BURMA

In Burma, the history of the Malayan campaign repeated itself. The Japanese Army invaded it on 11 December from Thailand.

Burma, one of the smaller countries of the British Empire, had had, in the half century of its membership, a comparatively uneventful history. Now it became lurid in the extreme. In the minds of most English people, Burma became known, no longer as an oriental paradise inhabited by a merry, picturesque people, but as a fated, evil country, the arena – from no fault of its own, it is true – for some of the most horrible fighting of the war. It was not simply to flare into prominence by the brief experience of being overrun. It was to remain a contested land until the end of the war.

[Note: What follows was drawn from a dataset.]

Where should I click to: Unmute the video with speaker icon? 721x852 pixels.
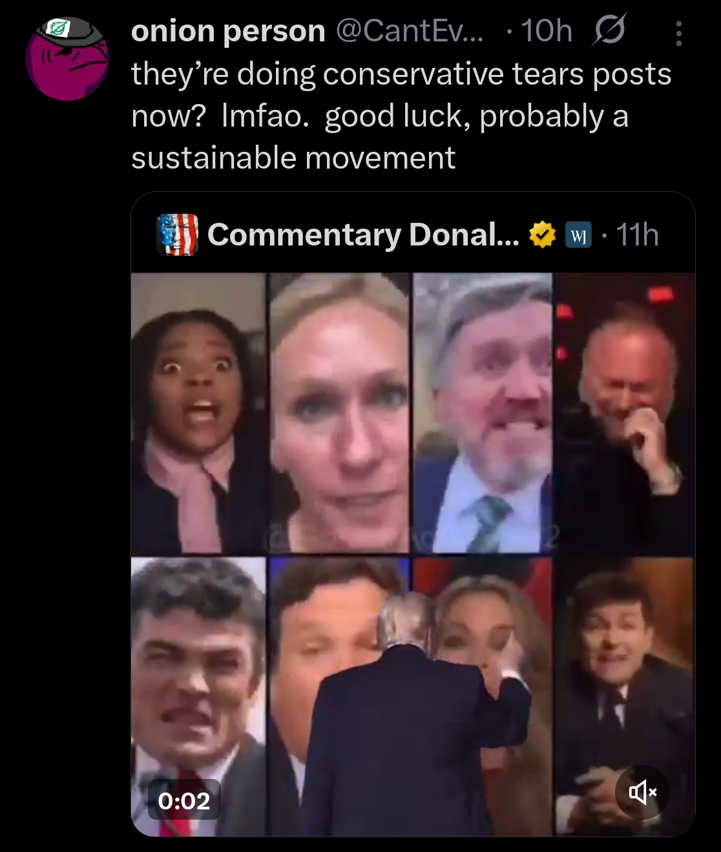tap(642, 792)
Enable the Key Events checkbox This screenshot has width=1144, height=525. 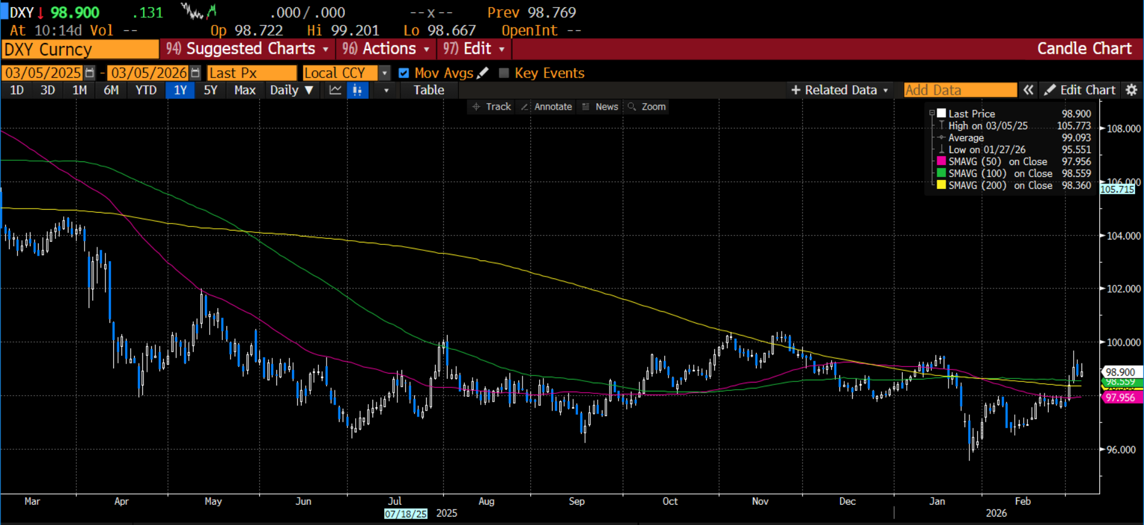(x=504, y=73)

Burma had formerly been attachéd to India. It had been annexed to it as the result of three wars in the nineteenth century. It was an act of convenience for Britain; by no shadow of claims could it be regarded as an Indian land. Its majority people, the Burmese, were one of the Asian peoples with the clearest national consciousness; their economy was not inevitably linked with the Indian; their language and script had only a distant connection with Sanskrit; their religion, to which they were peculiarly devoted, was the Hinayana form of Buddhism, which ultimately derived from India, but which had practically died out there. Hinduism, which Buddhism had once rivalled in India, had revived there powerfully, and had overtaken Buddhism in the sub-continent. But in neighbouring Burma, Buddhism had no competitors, and flourished mightily. This rendered Burmese culture different from Indian.

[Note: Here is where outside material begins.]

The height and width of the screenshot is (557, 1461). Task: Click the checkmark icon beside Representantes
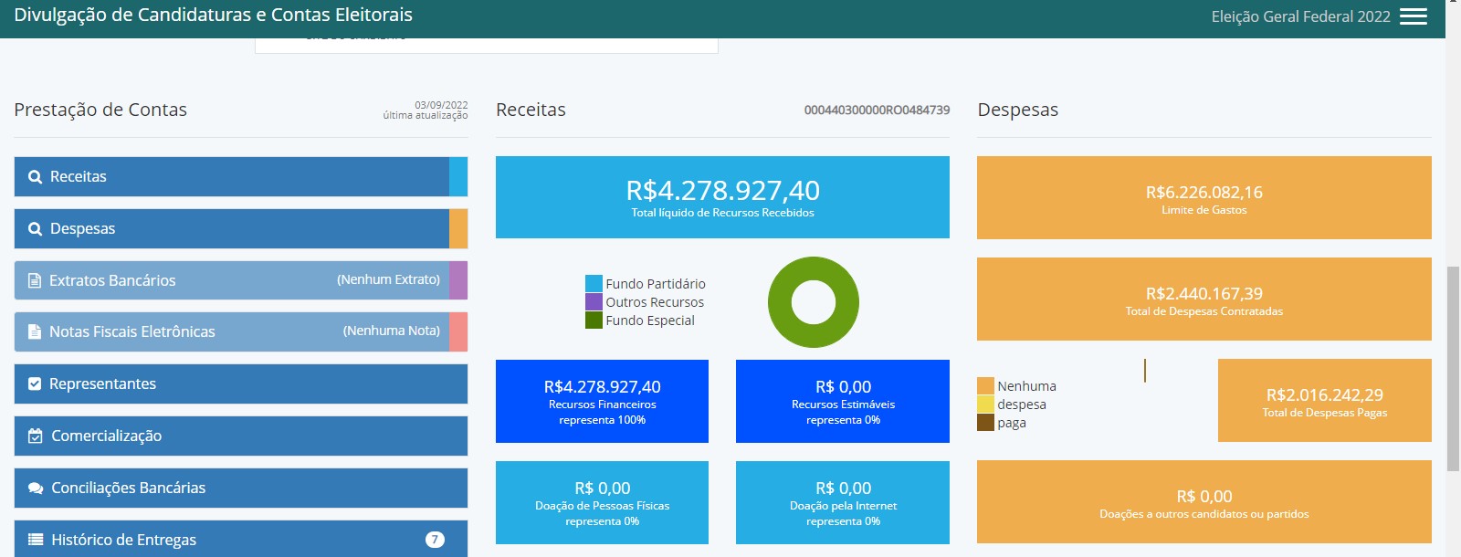pos(35,384)
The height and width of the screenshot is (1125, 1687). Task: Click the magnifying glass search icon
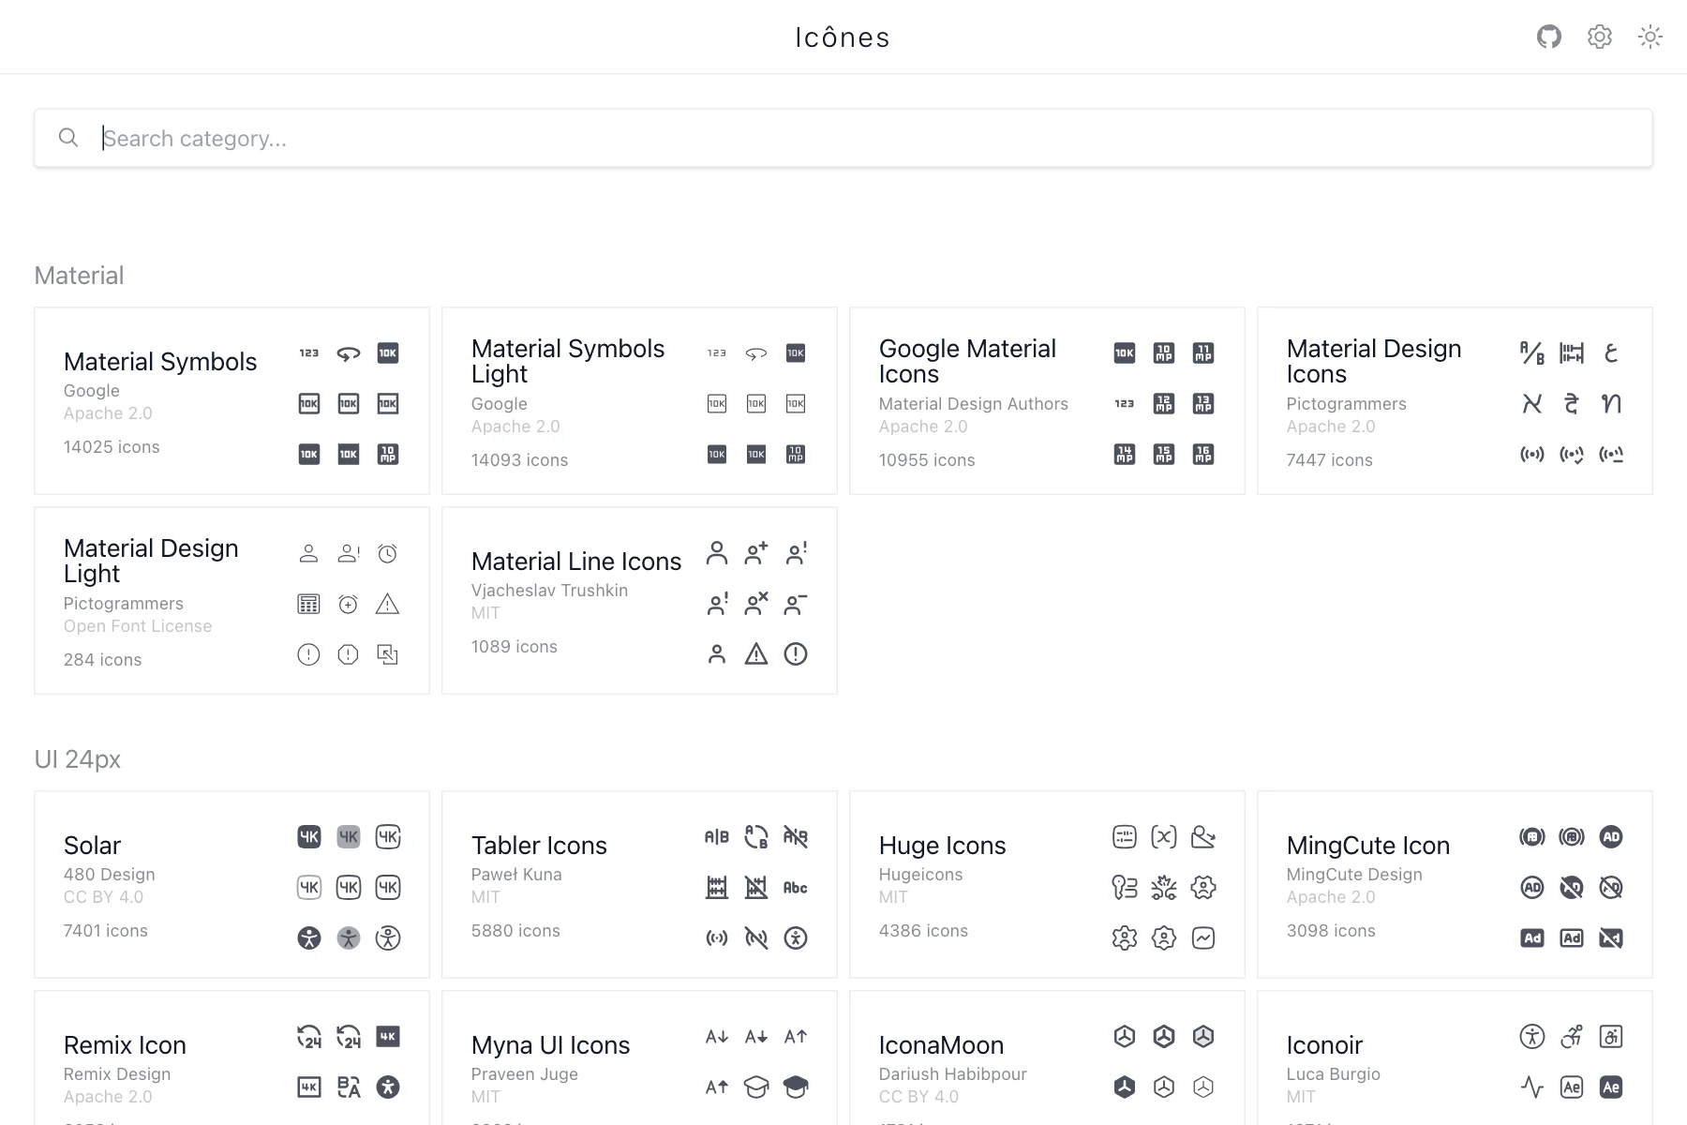[68, 139]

The unnatural union of Burma with India was resented by the Burmese. Their desire for freedom was two-fold, freedom from Britain and freedom from India. This second freedom they won at the time of the great political recasting inaugerated by the Government of India Act of 1935. It was perceived that to continue to enforce the unity of the two countries would impose an unnecessary strain on the problematical machinery of government devised for India. Burma was allowed to settle its own destiny, and the Burmese legislature voted to go its own way. It had a constitution which half met Burma’s growing demand for complete freedom. Its Government had the same liberties as a provincial government in India under the Act of 1935. But what in India were to be the federal powers of government were in Burma controlled by the British.

In the days of the union between India and Burma, the British had neglected to build up communications between the two countries. A railway was planned, chiefly for military reasons, but was never made. Its absence was to have a powerful effect on the shape of the fighting now to break out. Shipping interests, powerful with the Government, saw in it a threat to their monopoly of traffic with Rangoon, and successfully opposed the scheme.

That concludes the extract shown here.